Below is a short recap of some of the subjects that are being considered and what may impact your plan. Please remember that not all discussion items will impact your plan.

  1. Retirement Savings Lost and Found would be an online searchable database managed by the Department of Labor. The database would be established by the Secretary of Labor and the Secretary of Treasury no later than two years from the enactment.
  2. The Retirement Plan Modernization Act would amend the cash-out limit from $5,000 to $7,000. Employers would be allowed to transfer employees’ retirement accounts out of the employer plan to an Individual Retirement Account (IRA) if their balance is between $1,000 and $7,000.

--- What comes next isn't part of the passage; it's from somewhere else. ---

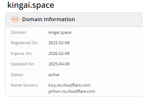Viewport: 143px width, 97px height.
Task: Click the Expires On date 2026-02-08
Action: pos(59,54)
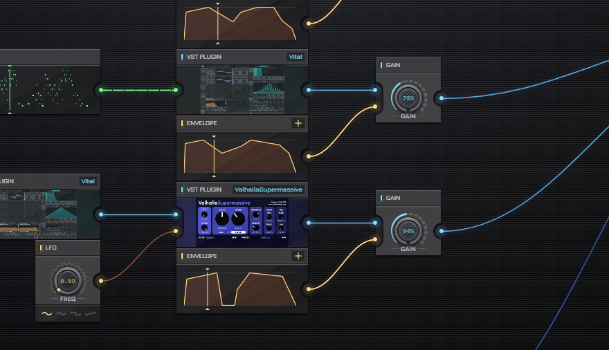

  3. Multiple Employer 403(b) Plans would enable 403(b) plans to participate in multiple employer plans (MEPs) and pooled employer plans (PEPs).
  4. Small Immediate Financial Incentives for Contributing to a Plan means a plan could offer a de minimis financial incentive to encourage participation. The example often given is a low-dollar gift card.
  5. The Pooled Employer Plans (PEP) Modification would define fiduciary responsibilities for collecting contributions in PEP and require a written contribution collection procedure.
  6. The Recovery of Retirement Plan Overpayment would clarify and improve the rules related to recouping overpayments to retirees to help plan sponsors and protect plan participants.

It is important to remember that the proposed bill most likely will change and that not all these items may impact your 403(b) plan. We will continue to monitor RISE Act and communicate with you about possible changes that may impact your 403(b) plan.